How do you stand out?
The strategic process:
How customer insight (Silicon Valley tech workers as underserved audience) led to the positioning "Pilates for people who don’t know Pilates"
Client/Company: OFFLINE PILATES
Date: March 2026
The Problem: Palo Alto has fifteen-plus Pilates studios. Every one plays the same game: "wellness for everyone," beige walls, candles, gentle language about inner balance. When everyone sounds identical, price becomes the only differentiator. That's a race to the bottom — not where you want to be with Palo Alto rent.
Makini had spent years at Google, Nike, and Disney watching world-class brands up close. She wanted strategic clarity before opening the doors. So she reached out to a one-person consultancy in Copenhagen, nine time zones away.
The Insight: Most people would've built a better version of the same thing. Better design, sharper copy, nicer interiors. We went the other direction entirely.
The biggest underserved audience was hiding in plain sight: Silicon Valley tech workers. People who sit at screens twelve hours a day. They've optimized sleep, nutrition, morning routines. Everything except their actual bodies. They need Pilates more than anyone — but when every studio markets toward soft-focus lifestyle imagery, they can't see themselves in it.
That's how we arrived at "Pilates for people who hate Pilates." Not a tagline — a strategic foundation. Offline Pilates exists for high-performers who never considered Pilates because nobody spoke their language.
The Strategy: We used Playing to Win to force real choices — not vague brand values, but decisions with teeth:
Performance over lifestyle. Results busy executives can measure. Pilates as physical infrastructure, not a wellness escape.
Exclusivity over accessibility. Better to be perfect for a hundred people than okay for a thousand.
Technical mastery over general wellness. Deep expertise commands premium pricing. Wellness platitudes don't.
We built four named audience archetypes as decision-making filters. Every brand choice had to pass a simple test: would this person stop scrolling for this?
The brand personality: "the person at the party with the straight back and the knowing smile." Confident. Precise. Not trying too hard.
Delivered fully remote.

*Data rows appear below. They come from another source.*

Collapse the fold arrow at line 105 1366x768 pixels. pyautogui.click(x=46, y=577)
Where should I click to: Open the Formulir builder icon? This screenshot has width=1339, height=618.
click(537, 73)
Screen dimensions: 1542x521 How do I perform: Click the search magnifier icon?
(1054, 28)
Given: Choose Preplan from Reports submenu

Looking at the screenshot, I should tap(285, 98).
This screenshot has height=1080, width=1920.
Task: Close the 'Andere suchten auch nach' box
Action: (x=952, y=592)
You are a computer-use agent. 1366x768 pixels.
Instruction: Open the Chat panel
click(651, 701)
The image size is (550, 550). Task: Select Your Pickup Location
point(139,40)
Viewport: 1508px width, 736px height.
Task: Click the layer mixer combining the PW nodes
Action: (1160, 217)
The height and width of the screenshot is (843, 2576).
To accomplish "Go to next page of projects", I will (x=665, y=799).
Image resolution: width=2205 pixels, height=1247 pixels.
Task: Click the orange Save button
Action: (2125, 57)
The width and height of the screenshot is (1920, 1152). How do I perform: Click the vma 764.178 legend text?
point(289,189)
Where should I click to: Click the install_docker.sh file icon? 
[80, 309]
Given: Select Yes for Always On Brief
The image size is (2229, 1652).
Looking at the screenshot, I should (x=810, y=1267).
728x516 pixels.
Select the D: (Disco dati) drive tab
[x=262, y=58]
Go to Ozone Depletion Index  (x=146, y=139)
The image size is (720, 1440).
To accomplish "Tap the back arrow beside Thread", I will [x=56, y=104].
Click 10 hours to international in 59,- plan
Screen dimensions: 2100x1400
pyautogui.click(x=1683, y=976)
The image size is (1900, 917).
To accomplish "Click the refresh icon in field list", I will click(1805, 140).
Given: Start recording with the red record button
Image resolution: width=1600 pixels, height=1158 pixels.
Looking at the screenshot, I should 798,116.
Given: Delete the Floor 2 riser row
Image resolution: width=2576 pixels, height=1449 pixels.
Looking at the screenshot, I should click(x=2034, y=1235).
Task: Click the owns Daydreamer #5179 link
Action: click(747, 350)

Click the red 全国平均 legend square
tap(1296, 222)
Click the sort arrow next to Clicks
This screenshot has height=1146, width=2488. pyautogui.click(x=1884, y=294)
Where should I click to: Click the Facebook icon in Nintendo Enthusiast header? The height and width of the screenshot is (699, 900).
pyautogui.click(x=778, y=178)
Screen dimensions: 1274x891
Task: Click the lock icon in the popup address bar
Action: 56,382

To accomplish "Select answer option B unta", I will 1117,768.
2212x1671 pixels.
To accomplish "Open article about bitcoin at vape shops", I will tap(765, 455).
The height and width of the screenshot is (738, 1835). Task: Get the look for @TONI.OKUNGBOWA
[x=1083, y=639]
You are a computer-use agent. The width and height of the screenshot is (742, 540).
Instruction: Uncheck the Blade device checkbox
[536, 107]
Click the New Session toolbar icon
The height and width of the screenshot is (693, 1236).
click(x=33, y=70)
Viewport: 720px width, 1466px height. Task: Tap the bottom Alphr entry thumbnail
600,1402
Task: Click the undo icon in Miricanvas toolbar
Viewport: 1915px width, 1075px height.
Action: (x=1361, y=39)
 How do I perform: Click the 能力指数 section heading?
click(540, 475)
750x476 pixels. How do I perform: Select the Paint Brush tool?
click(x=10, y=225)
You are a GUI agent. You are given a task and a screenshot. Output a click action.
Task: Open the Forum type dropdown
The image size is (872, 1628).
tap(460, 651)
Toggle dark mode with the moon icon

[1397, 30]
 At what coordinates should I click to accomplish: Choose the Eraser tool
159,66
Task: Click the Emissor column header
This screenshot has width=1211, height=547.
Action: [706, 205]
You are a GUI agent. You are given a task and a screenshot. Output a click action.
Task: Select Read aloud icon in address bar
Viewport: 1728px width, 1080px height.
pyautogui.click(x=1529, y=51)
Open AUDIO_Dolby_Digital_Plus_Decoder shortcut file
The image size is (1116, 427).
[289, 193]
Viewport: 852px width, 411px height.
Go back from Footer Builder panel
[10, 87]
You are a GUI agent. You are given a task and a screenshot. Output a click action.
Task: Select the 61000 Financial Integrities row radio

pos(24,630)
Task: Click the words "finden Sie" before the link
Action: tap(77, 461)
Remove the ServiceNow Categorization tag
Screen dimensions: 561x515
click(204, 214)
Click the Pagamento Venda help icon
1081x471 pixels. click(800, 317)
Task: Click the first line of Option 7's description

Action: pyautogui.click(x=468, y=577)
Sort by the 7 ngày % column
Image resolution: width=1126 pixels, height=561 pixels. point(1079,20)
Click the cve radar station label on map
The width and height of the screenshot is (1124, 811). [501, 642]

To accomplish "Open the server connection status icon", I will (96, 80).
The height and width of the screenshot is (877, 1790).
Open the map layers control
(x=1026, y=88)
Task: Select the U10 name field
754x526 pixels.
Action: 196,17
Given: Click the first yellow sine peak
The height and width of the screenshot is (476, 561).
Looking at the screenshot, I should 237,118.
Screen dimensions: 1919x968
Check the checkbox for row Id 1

Copenhagen to Palo Alto, four weeks, forty-one pages covering positioning, audience insights, brand personality, visual strategy, and go-to-market.
The Result: Pricing set 40% above market average — because every element reinforced one coherent strategic choice. The brand attracted clients before the studio officially launched.
Makini's response: "Taun took the messy, half-formed thing living in my imagination and gave it structure, shape, and a visual language that made other people feel what I'd been feeling."
The sprint converted to a retainer. That's the strongest signal a client can send.